_SUPPLIED INFORMATION_
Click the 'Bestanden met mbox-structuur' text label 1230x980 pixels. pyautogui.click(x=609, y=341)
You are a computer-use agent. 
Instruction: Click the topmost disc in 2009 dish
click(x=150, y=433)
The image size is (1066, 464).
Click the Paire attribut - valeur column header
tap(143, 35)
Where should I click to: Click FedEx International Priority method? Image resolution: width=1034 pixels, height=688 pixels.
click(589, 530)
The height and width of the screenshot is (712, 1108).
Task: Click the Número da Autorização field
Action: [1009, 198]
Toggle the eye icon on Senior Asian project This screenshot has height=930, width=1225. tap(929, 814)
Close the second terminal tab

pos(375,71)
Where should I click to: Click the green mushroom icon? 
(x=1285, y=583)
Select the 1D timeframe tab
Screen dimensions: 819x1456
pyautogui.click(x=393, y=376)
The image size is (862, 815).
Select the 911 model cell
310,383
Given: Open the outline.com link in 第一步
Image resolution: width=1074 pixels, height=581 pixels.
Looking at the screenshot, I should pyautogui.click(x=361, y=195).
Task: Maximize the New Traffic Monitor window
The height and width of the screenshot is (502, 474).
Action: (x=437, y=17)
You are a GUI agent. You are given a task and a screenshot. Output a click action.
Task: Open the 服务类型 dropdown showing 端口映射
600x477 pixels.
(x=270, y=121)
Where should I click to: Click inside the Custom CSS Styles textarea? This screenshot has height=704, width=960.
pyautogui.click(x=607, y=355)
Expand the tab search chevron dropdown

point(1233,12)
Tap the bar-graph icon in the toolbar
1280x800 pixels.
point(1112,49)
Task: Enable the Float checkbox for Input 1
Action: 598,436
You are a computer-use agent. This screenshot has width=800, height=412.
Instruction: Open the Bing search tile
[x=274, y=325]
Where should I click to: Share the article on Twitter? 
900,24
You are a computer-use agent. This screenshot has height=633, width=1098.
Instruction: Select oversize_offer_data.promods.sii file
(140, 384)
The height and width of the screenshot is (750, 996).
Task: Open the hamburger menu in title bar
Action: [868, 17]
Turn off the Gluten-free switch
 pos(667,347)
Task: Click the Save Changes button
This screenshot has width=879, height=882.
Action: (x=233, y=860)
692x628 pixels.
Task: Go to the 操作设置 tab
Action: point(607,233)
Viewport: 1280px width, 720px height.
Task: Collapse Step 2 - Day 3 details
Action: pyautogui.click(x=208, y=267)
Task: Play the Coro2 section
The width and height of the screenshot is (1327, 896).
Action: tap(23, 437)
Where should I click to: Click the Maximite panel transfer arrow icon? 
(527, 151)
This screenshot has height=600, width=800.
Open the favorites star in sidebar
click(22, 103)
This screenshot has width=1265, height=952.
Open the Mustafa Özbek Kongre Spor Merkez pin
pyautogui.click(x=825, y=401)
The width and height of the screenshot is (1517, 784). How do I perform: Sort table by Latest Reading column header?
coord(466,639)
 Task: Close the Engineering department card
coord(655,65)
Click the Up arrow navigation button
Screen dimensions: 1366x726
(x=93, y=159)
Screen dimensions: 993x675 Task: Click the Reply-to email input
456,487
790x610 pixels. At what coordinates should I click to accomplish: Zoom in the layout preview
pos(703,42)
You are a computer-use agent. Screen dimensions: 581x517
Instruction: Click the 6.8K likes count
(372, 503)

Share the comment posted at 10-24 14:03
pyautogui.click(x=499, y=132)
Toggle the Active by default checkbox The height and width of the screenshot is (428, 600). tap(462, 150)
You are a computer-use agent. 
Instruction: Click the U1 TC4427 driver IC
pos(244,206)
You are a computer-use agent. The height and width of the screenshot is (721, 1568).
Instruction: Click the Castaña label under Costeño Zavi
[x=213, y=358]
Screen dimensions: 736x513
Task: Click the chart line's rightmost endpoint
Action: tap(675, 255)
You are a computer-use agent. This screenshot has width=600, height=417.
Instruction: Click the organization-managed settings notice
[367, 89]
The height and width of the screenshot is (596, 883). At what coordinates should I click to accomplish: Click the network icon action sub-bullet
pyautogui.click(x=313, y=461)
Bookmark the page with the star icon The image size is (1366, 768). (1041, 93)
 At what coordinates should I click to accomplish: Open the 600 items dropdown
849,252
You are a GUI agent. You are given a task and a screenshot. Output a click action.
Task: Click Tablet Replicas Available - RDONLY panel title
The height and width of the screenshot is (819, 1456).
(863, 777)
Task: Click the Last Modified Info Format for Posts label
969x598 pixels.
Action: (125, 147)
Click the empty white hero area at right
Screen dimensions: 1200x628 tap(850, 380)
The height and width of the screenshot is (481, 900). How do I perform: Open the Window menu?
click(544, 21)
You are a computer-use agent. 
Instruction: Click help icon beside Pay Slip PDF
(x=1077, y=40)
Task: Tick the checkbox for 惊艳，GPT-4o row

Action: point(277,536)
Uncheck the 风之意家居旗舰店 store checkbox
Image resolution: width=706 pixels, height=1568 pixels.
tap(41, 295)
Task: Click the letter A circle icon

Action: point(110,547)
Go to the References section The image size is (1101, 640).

_TASK GOAL_
What you return should consist solely of the lines from the one containing "Toggle the Active" through the end of the entries above, reproduced exactly.

_RESULT BELOW_
Toggle the Active by default checkbox The height and width of the screenshot is (428, 600). tap(462, 150)
You are a computer-use agent. 
Instruction: Click the U1 TC4427 driver IC
pos(244,206)
You are a computer-use agent. The height and width of the screenshot is (721, 1568).
Instruction: Click the Castaña label under Costeño Zavi
[x=213, y=358]
Screen dimensions: 736x513
Task: Click the chart line's rightmost endpoint
Action: tap(675, 255)
You are a computer-use agent. This screenshot has width=600, height=417.
Instruction: Click the organization-managed settings notice
[367, 89]
The height and width of the screenshot is (596, 883). At what coordinates should I click to accomplish: Click the network icon action sub-bullet
pyautogui.click(x=313, y=461)
Bookmark the page with the star icon The image size is (1366, 768). (1041, 93)
 At what coordinates should I click to accomplish: Open the 600 items dropdown
849,252
You are a GUI agent. You are given a task and a screenshot. Output a click action.
Task: Click Tablet Replicas Available - RDONLY panel title
The height and width of the screenshot is (819, 1456).
(863, 777)
Task: Click the Last Modified Info Format for Posts label
969x598 pixels.
Action: (125, 147)
Click the empty white hero area at right
Screen dimensions: 1200x628 tap(850, 380)
The height and width of the screenshot is (481, 900). How do I perform: Open the Window menu?
click(544, 21)
You are a computer-use agent. 
Instruction: Click help icon beside Pay Slip PDF
(x=1077, y=40)
Task: Tick the checkbox for 惊艳，GPT-4o row

Action: point(277,536)
Uncheck the 风之意家居旗舰店 store checkbox
Image resolution: width=706 pixels, height=1568 pixels.
tap(41, 295)
Task: Click the letter A circle icon

Action: point(110,547)
Go to the References section The image size is (1101, 640).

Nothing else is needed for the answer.